Broadband Availability by Demographic Makeup of Rural Counties

Nearly 75% of Americans living in rural counties where the majority of residents are white have broadband availability. However, less than 60% of Americans living in rural counties where the majority of residents are African American have broadband availability—almost a 20 point drop. And just 1 in 4 Americans in rural counties where the majority of residents are Native American has broadband availability.8

Conclusion

For the 24 million Americans without access to broadband, the possibility of the digital economy remains out of reach. The broadband gap ripples throughout their communities, impacting the resources available to teachers and students, markets available to entrepreneurs, and training opportunities and networks available to job-seekers.

By analyzing US county data from multiple sources, we took a deeper look at the broadband gap and examined how broadband availability differs based on a community’s economic, geographic, and demographic characteristics. Our findings show that Americans living in communities of color are cut off from the tools and opportunities of the modern era more often than their peers in majority-white communities.

In a new paper, we outline Broadband for All, our proposal for an ambitious national campaign to connect all Americans to broadband. With Broadband for All, our aim is to ensure that all Americans, no matter who they are and where they live, can access economic opportunity.

Data Sources

County data on broadband availability come from the Federal Communications Commission’s 2018 Broadband Deployment Report. County population data come from the Annual Estimates of the Resident Population from the US Census Bureau’s Population Division. County demographic data come from the US Census Bureau’s American Community Survey. County data on business formation and employed residents come from the US Census Bureau’s County Business Patterns.

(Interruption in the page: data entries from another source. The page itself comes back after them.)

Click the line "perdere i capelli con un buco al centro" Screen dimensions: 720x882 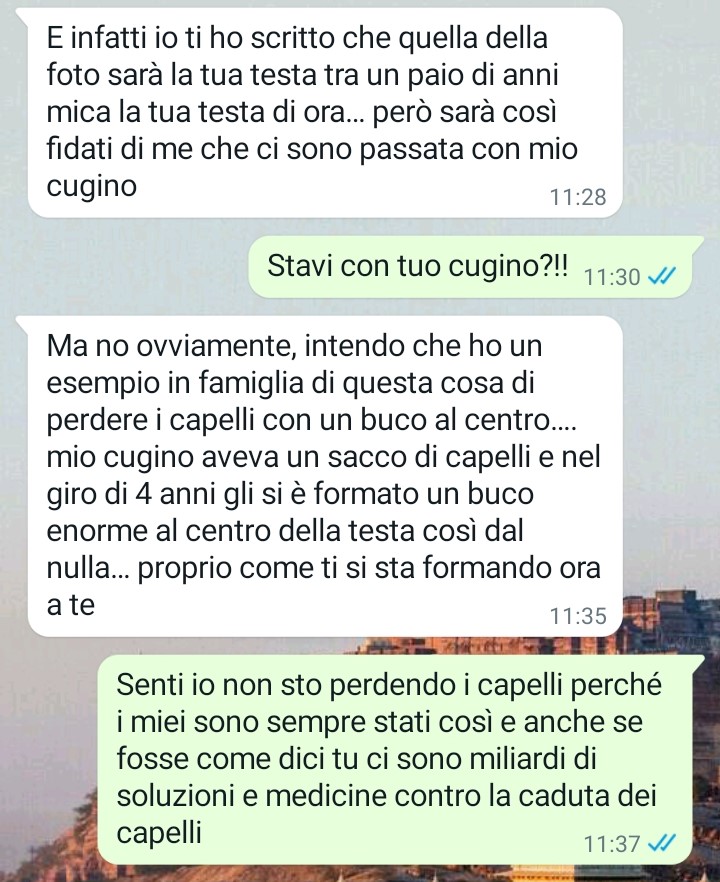(311, 420)
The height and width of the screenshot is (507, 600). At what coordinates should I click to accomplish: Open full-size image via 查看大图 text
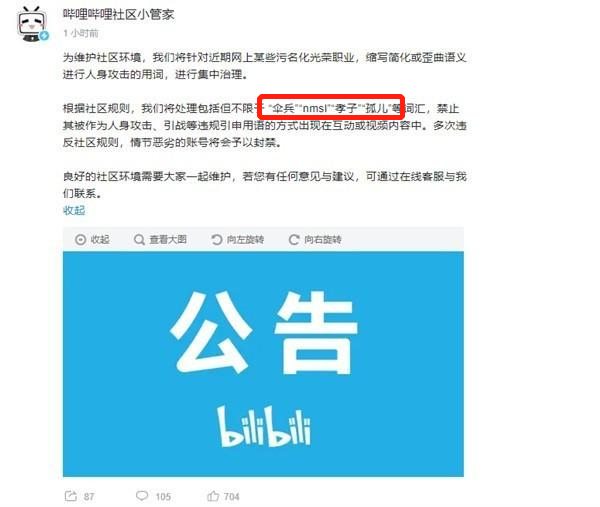168,240

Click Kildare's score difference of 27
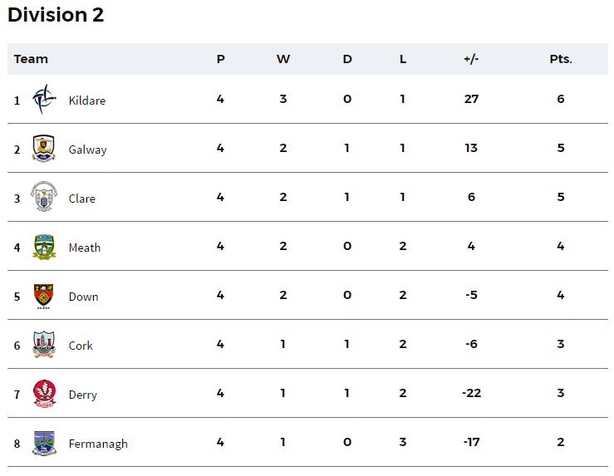(471, 99)
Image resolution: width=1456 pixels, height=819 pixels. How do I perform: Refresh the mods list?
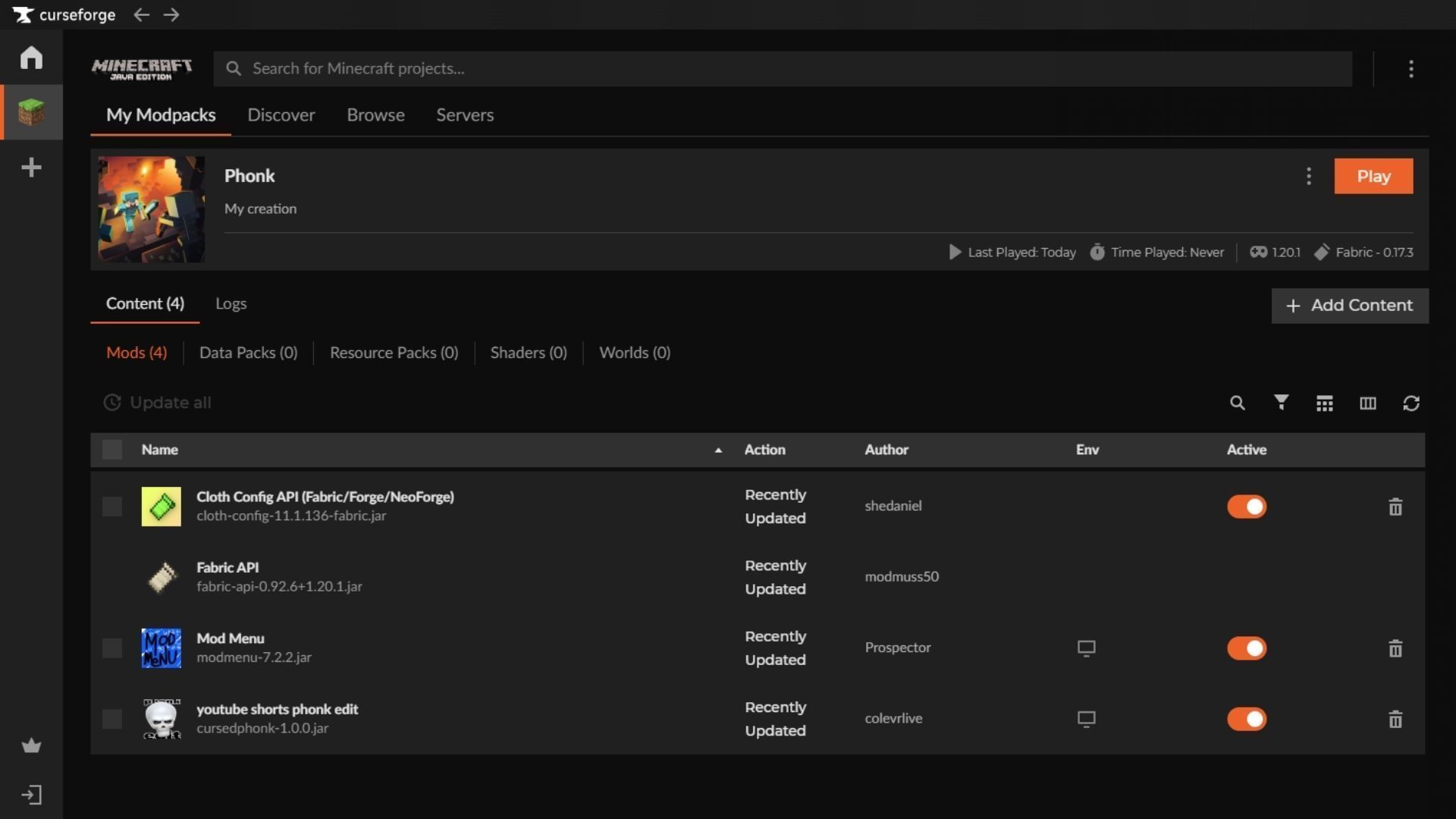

Data on counties’ status as either urban or rural come from the US Department of Agriculture’s Economic Research Service.

Endnotes

  1. In this paper we focus on the availability of fixed broadband because, from an economic opportunity standpoint, having fixed broadband makes it easier to do things like search and apply for jobs online. We use the Federal Communications Commission’s definition of fixed broadband as broadband service with download speeds of at least 25 megabits per second and upload speeds of at least 3 megabits per second.

  2. This paper focuses on broadband availability—that is, where broadband has been deployed—rather than whether broadband is affordable. Broadband affordability is of course critical, but deploying broadband to communities that are currently unserved is the most urgent step in getting all Americans connected to broadband.

  3. “2018 Broadband Deployment Report.” Federal Communications Commission. 02 Feb 2018. https://docs.fcc.gov/public/attachments/FCC-18-10A1.pdf. Accessed 24 Jul 2018.

  4. Authors’ calculations.

  5. Authors’ calculations.

  6. Authors’ calculations.

  7. “Declining Mover Rate Driven by Renters, Census Bureau Reports.” U.S. Census Bureau. 15 Nov 2017. https://www.census.gov/newsroom/press-releases/2017/mover-rates.html. Accessed 16 Nov 2018.

  8. For the purposes of this paper, non-metropolitan counties were categorized as rural while metropolitan counties were categorized as urban.